しかし、四葉たちも高額なお金で人身売買、臓器売買などを闇で取引している組織の存在は把握できたが、その組織の実態については始めはまったく手掛かりを掴むことが出来なかった。
末端の実行犯を捕まえることはできても、組織の全容、幹部やトップの人間については全く情報を得られなかった。

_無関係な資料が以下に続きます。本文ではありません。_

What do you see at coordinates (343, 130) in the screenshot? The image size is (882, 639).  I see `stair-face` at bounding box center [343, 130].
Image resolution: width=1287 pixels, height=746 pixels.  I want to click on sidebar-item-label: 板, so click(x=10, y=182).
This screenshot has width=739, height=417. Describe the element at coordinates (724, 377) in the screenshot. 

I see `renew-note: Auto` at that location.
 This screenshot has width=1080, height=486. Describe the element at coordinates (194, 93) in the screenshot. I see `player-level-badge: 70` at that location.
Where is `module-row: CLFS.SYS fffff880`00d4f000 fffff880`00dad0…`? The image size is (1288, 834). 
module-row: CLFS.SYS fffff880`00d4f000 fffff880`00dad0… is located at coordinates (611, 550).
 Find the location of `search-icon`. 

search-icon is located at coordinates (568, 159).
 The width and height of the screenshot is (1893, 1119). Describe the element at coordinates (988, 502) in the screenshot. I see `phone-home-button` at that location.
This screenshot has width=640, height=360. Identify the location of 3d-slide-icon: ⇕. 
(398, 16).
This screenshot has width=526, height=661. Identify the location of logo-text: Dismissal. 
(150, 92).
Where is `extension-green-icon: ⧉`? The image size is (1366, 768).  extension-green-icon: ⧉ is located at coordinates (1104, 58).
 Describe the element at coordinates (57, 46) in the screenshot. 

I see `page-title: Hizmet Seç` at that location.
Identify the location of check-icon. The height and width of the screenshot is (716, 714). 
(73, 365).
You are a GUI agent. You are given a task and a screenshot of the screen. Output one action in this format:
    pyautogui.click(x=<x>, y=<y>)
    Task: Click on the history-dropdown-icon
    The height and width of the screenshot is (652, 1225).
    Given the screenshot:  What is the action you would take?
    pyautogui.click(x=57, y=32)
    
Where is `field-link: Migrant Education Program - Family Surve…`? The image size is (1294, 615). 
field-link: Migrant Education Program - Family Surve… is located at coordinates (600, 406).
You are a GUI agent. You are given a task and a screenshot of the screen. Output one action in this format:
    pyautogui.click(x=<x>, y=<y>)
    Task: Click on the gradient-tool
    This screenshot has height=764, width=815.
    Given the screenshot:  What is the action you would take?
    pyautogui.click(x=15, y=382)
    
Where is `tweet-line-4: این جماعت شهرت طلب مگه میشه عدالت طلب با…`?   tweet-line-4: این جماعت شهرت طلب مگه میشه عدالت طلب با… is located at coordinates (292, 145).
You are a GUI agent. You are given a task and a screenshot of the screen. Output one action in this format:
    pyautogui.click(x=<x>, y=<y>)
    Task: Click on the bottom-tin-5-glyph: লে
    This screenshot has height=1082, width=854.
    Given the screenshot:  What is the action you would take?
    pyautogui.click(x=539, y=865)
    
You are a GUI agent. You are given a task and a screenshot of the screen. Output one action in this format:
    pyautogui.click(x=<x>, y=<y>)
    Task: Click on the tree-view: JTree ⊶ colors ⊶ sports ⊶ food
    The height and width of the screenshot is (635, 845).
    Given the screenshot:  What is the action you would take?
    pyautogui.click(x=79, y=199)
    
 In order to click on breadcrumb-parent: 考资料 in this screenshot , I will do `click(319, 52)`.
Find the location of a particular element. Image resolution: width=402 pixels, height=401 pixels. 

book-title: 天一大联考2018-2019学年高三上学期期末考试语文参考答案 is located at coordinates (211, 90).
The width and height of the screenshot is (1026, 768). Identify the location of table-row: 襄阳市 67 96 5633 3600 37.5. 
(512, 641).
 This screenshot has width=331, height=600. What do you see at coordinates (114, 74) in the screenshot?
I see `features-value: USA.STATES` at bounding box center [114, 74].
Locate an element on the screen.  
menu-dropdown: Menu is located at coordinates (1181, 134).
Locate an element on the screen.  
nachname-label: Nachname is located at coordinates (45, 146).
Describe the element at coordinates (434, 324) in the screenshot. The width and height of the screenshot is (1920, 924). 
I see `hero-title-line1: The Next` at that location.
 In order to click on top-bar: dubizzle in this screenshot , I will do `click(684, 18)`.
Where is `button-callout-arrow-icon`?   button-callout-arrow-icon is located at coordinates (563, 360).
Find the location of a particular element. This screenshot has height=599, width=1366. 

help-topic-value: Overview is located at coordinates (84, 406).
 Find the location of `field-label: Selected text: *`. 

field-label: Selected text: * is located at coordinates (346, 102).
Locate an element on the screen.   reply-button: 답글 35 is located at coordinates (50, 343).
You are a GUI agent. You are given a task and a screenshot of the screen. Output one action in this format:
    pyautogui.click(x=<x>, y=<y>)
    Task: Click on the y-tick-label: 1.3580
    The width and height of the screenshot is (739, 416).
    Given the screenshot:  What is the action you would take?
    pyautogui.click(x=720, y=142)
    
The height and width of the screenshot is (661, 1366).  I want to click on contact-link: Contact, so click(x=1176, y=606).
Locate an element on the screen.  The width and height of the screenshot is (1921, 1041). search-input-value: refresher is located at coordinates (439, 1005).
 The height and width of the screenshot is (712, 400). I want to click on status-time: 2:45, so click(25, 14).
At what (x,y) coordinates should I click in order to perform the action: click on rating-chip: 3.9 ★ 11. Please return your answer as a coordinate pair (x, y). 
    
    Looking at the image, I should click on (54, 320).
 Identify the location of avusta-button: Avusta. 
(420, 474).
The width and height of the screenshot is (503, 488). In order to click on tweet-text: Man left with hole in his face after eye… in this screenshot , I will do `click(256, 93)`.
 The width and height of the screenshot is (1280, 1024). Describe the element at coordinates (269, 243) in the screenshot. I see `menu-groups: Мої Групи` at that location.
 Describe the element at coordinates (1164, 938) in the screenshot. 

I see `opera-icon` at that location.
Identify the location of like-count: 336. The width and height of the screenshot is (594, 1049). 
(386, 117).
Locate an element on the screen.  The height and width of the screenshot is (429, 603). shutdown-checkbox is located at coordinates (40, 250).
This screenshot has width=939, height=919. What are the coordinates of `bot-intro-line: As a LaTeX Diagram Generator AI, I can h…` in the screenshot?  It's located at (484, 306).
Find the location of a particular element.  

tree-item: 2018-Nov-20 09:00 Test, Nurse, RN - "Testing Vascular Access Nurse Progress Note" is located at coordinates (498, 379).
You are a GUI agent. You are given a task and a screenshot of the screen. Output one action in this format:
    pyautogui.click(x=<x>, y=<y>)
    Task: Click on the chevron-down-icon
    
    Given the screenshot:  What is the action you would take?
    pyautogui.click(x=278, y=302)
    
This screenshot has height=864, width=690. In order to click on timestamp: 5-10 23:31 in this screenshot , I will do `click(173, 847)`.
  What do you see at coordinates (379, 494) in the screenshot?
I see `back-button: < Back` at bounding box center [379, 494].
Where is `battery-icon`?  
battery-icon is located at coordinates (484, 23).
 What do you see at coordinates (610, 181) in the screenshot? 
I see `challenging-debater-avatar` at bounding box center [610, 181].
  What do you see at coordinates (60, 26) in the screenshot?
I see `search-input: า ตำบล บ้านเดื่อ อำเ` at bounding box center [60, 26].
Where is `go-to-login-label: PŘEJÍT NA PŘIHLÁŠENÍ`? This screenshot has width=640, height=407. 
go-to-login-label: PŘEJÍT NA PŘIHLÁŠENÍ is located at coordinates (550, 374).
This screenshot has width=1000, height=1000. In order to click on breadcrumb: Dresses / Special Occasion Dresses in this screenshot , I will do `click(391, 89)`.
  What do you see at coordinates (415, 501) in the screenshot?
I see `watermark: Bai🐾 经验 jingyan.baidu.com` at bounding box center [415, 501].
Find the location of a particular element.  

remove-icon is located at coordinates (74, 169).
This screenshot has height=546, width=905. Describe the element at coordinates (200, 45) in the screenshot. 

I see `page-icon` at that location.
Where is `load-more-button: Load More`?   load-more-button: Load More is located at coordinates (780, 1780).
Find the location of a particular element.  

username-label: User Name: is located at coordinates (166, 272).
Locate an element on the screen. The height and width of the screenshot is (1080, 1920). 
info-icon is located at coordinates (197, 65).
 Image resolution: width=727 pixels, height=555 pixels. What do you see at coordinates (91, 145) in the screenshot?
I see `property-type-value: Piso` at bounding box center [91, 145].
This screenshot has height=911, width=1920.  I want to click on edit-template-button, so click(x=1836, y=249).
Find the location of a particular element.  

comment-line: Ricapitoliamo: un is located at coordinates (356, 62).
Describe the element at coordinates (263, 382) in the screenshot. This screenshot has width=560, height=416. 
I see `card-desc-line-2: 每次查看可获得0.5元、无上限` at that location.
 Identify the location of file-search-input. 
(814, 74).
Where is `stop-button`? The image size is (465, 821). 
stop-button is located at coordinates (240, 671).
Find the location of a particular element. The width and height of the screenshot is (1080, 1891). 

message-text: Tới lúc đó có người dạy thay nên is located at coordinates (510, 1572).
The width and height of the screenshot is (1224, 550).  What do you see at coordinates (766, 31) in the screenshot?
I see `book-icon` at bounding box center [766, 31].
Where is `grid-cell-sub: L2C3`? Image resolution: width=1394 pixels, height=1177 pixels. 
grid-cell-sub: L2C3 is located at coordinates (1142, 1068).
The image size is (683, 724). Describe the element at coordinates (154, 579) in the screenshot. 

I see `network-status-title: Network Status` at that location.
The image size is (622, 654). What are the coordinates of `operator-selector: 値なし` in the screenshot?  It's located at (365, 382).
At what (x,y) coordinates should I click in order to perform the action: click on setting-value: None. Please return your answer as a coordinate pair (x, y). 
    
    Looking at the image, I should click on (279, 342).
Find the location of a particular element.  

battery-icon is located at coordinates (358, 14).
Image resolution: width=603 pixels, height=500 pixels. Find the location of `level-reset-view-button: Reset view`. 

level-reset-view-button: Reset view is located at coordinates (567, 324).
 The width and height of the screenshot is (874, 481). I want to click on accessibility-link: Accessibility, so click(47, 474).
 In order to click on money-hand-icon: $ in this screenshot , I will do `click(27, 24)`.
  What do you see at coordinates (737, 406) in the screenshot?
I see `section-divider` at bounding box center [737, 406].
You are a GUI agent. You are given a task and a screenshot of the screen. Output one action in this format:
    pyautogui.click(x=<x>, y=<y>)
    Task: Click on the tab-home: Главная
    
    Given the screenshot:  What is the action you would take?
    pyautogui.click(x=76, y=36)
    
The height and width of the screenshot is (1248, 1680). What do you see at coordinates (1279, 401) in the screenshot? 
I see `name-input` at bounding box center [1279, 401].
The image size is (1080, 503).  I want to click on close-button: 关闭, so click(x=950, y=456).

だが、粘り強く一人の買い手に張り付いていたおかげで、あるキーパーソンを見つけたのである。
それが、安田という男だ。
そして、この安田を徹底的にマークした。
その成果が実ってトップである今井に行きついた。分かってみれば、今井の作ったこの闇ルートは実に合理的機能的に出来ていた。今井と安田以外の人間はその場その場で雇われた切り捨てられる人間ばかりで、実にうまく機能するようにできていたのである。運も味方につけ安田を見つけられたことで組織のそのシンプルな全容を掴めたのだった。
沢口は今井の執拗なまでの周到さを知っている。
「手下とはいえその今井が唯一信用している安田という男のしっぽをよくつかめたな」
と称賛を込めて四葉に言った。
「三葉の能力のリミッターなんだと思う?」
急に変わった話題に沢口は少し考えてから、
「朋也、信じた人間にしか使えない」
と答えた。
「そうだ、三葉の能力は三葉がこの人を助けたいという感情に反応する。そして私たち四人は生まれた時からそういった愛情のような感情に疎い、それは遺伝的な要因が大きいと思うが、洗脳的要素もある。博士は一番初めに三葉が信用できると確信した相手にそのすべてをつぎ込むように仕向けた。だから、三葉の能力が100パーセント発揮できるのはその相手、トモヤだけだ。だが、三葉が信じた人間にはトモヤほどではなくても能力を発揮できるはずだ」
「そうなのか」
沢口は素直に感心する。
「そして、私のリミッターは人ではなく感覚だ。私は特定の音に100パーセント近くの能力を発揮できる。私たちの能力開発が一般的には使えないと分かった時、私も施設を出て自由を手に入れた。そして、三葉と違って私の能力には応用が利いたから、今の仕事をパートナーと立ち上げた。相手に発信機をつけることなく、私が一度その声を確認できれば、離れたところでの盗聴も可能なんだ」
「それは、本当にすごいな」
沢口は驚きを隠せなかった。
「そうはいっても初めはそう使えなかったんだが、ある程度の障害物や距離があってもそれが可能になるような、受信用の補助機器の開発に成功してね」
そう言って、後ろに控えたほとんど口を利かない男に微笑んだ。名前以外の紹介をされなかったが、この男がパートナーだと、沢口にも分かった。
「そんなわけで警戒されるような接触なく安田を監視することが出来た。だから、今井を確認することもできた」
沢口は今井の潜伏先のマンションの下で車を止めた。
安田には八木が張り付いている。
今井の監視網に発見され逃げられるのを警戒して、今井が自らマンションから出てきたところを確保する計画だ。
そして、今井が外に出てくるほどの事態、それを三葉と四葉がこれから起こすのだ。